RECORDS SUPPLIED —
*** Block opens ***
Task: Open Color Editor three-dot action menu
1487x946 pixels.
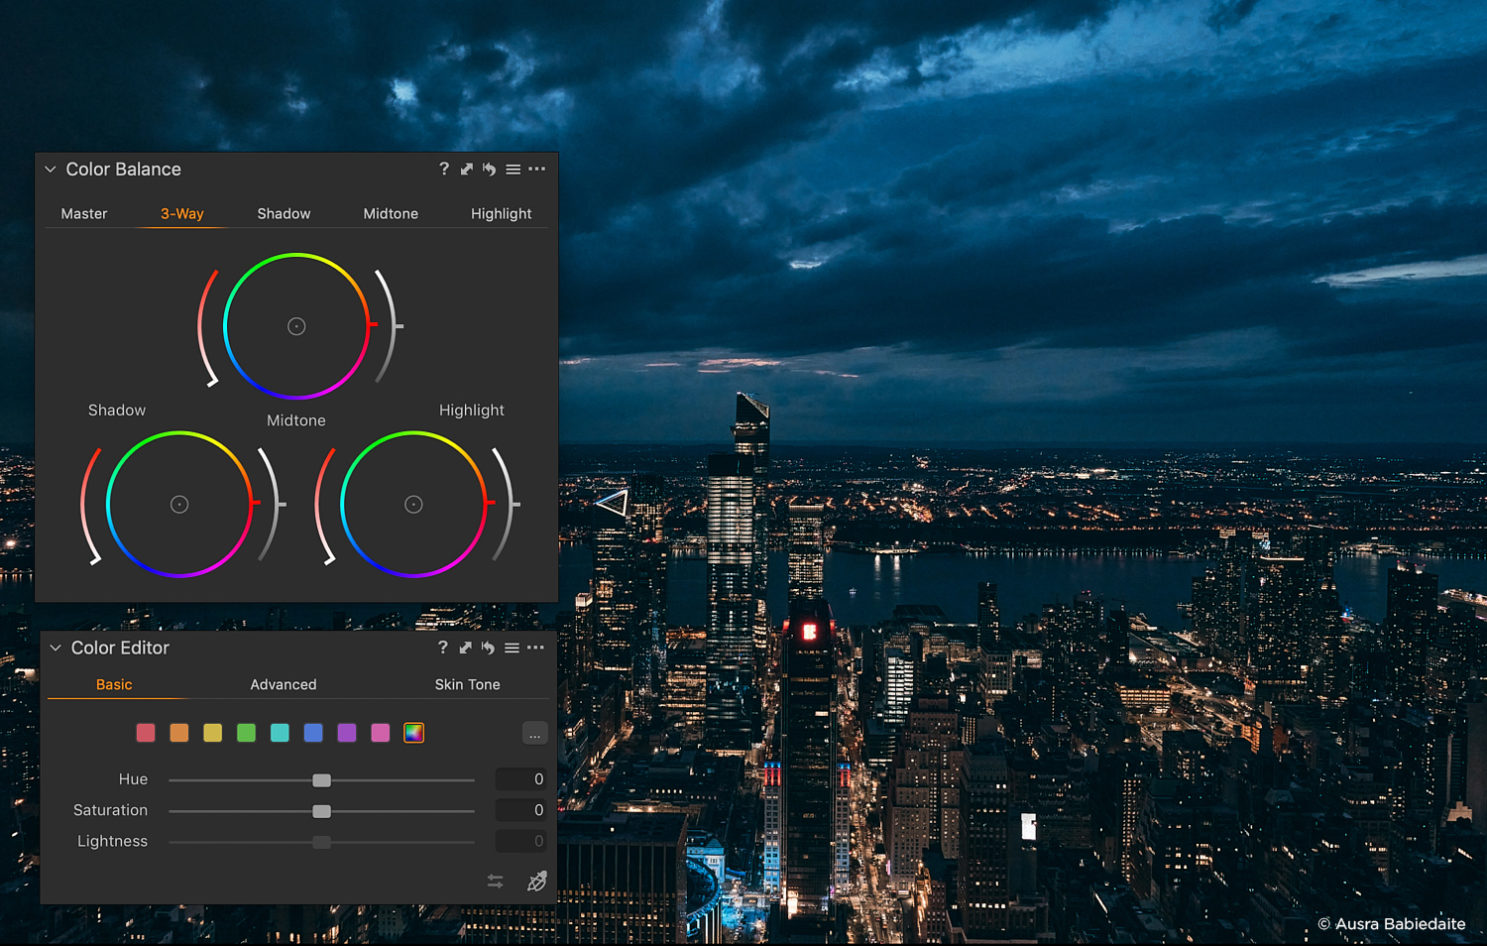Action: pyautogui.click(x=537, y=648)
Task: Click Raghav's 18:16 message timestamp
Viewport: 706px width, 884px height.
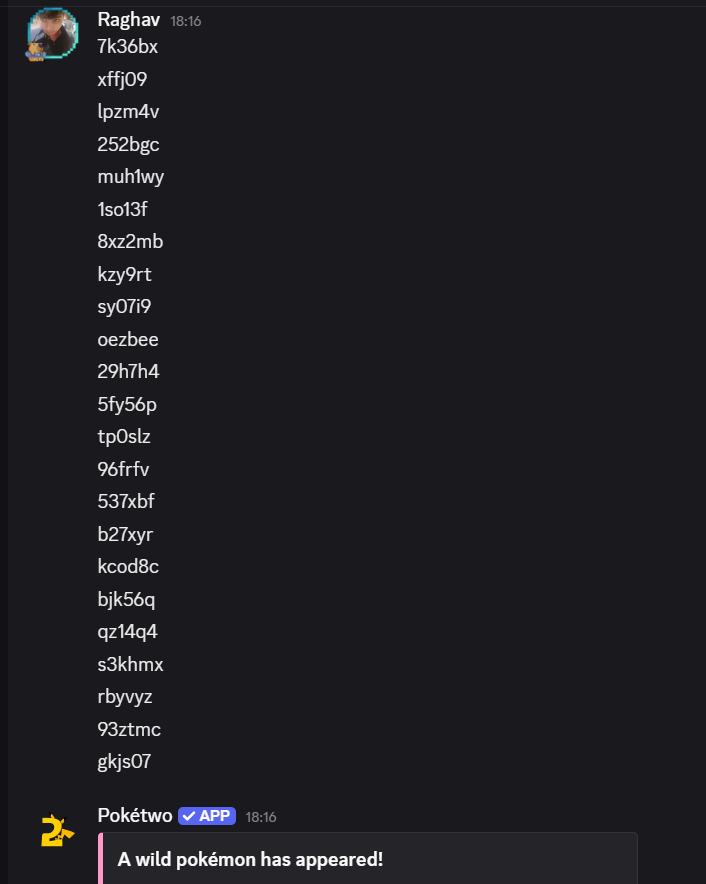Action: [x=185, y=20]
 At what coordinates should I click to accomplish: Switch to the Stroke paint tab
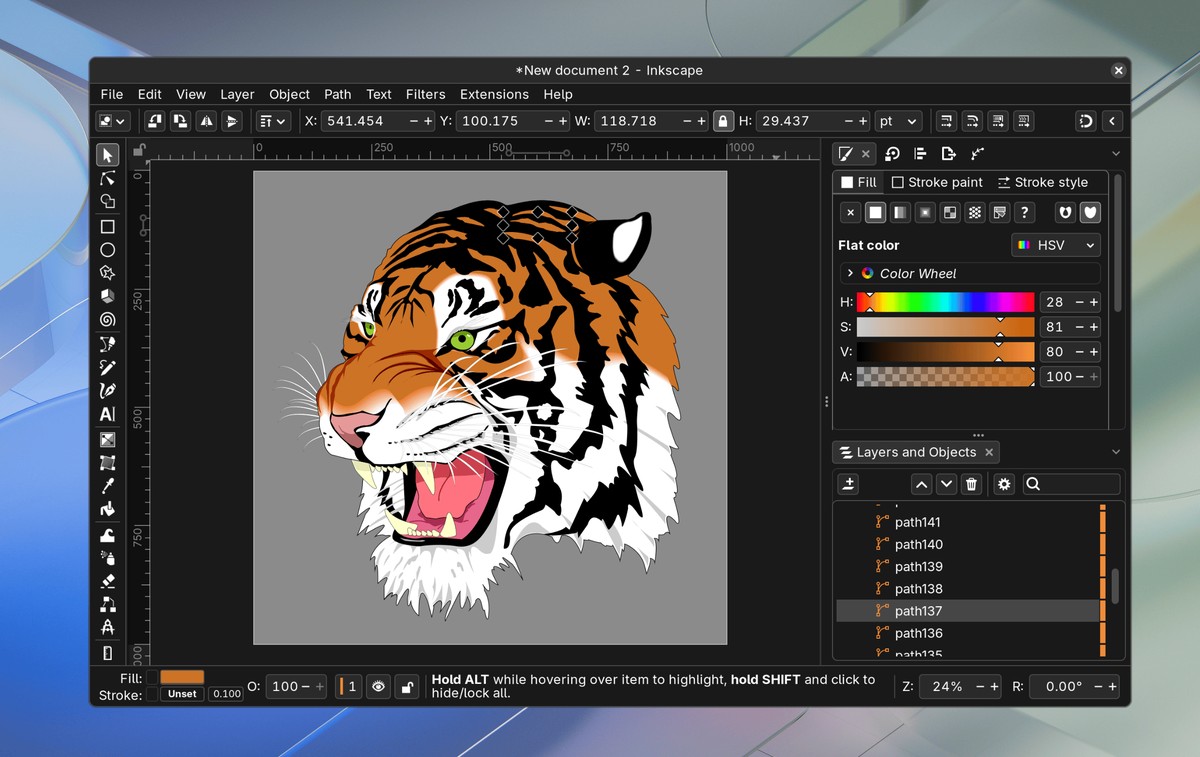[x=937, y=182]
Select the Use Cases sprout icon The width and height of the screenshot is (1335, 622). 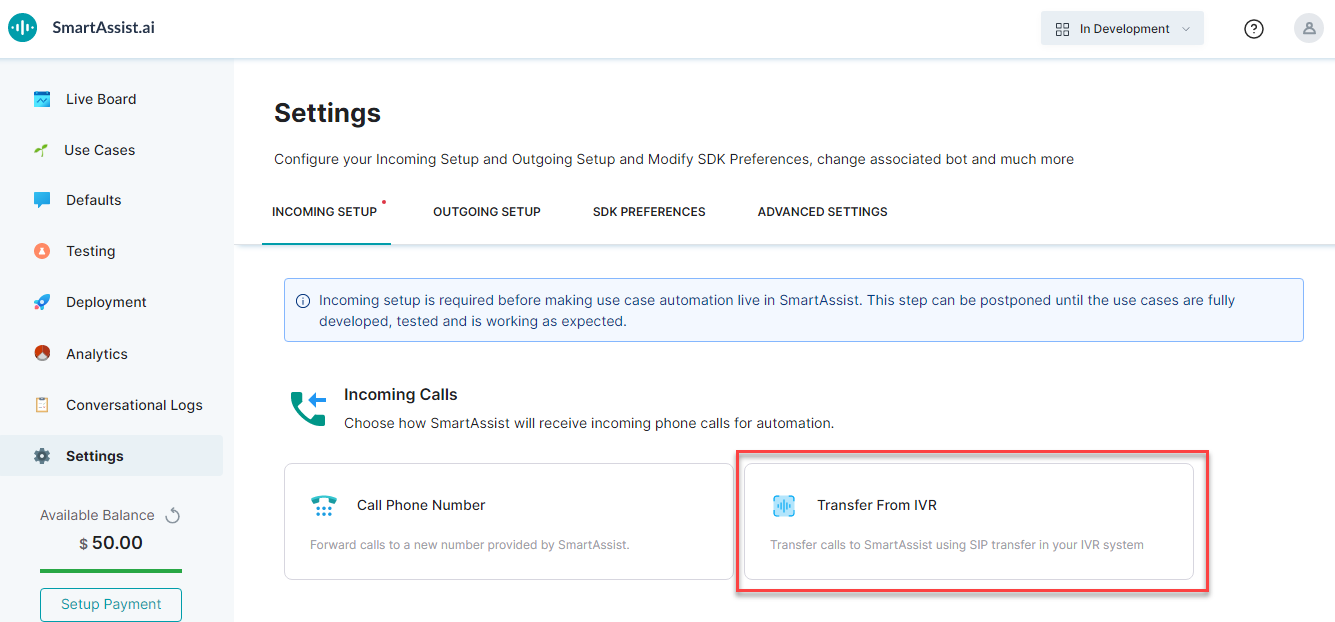click(41, 150)
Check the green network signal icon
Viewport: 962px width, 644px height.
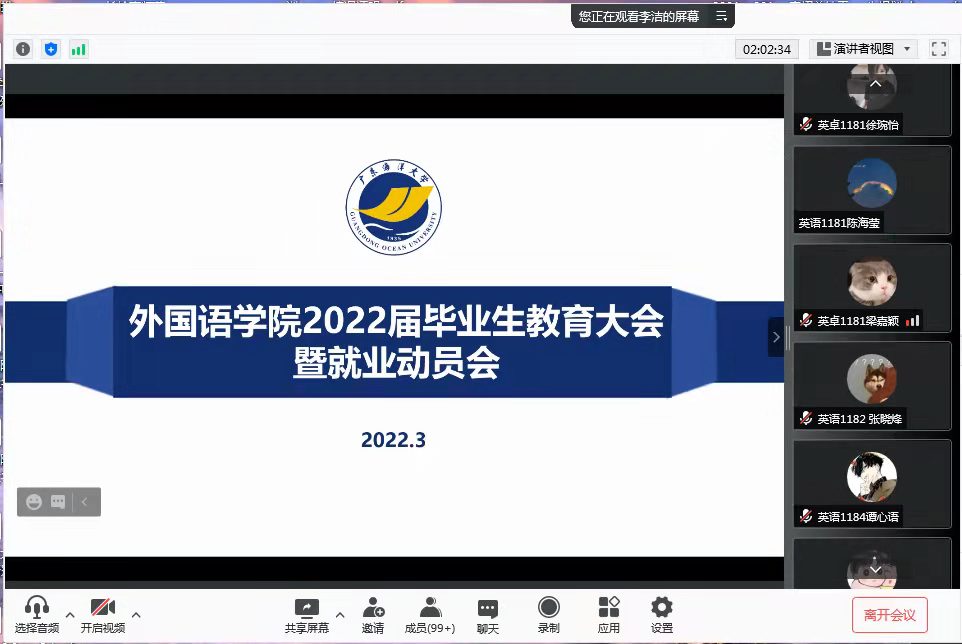tap(78, 48)
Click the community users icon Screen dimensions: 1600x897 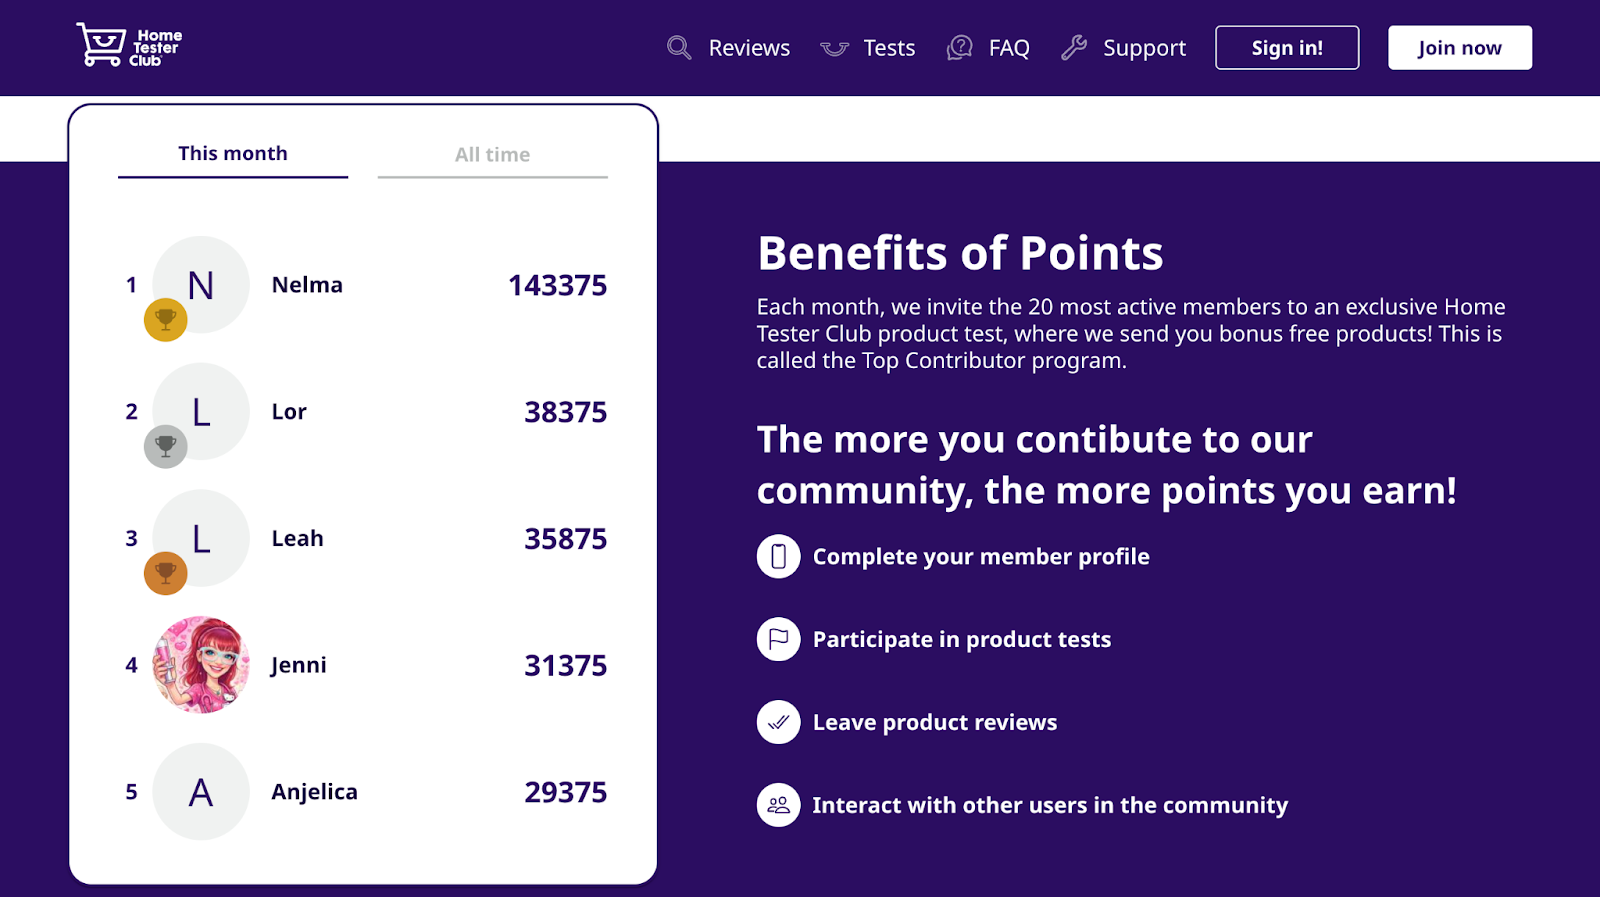click(778, 805)
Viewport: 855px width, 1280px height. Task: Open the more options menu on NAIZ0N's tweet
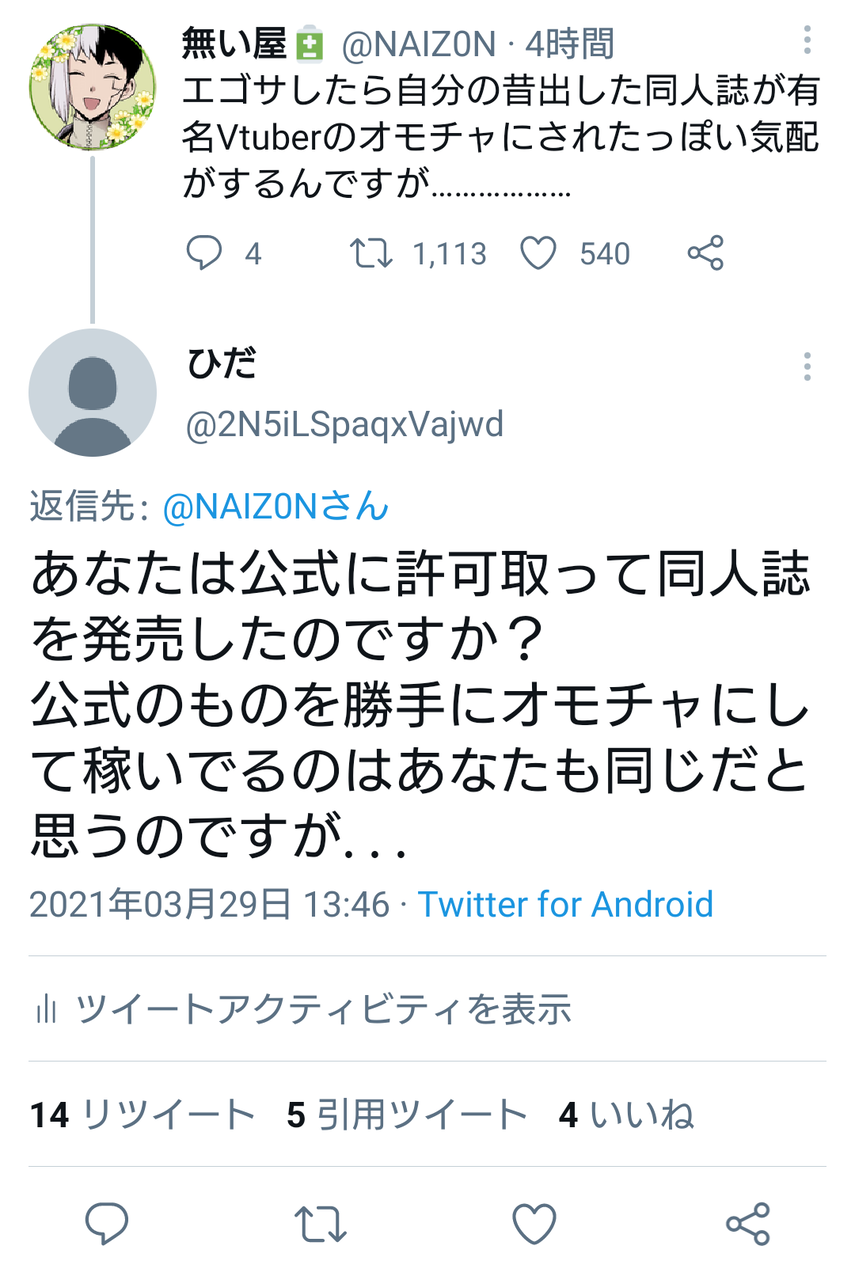pos(807,38)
*** Block closes ***
PROBLEM DETAILS — Set the lines down exactly as they stand, from the one containing "Viewport: 855px width, 1280px" through the end of the listing, omitting every picture.

REPLY TO THE EXERCISE —
Viewport: 855px width, 1280px height. Task: Open the more options menu on NAIZ0N's tweet
pos(807,38)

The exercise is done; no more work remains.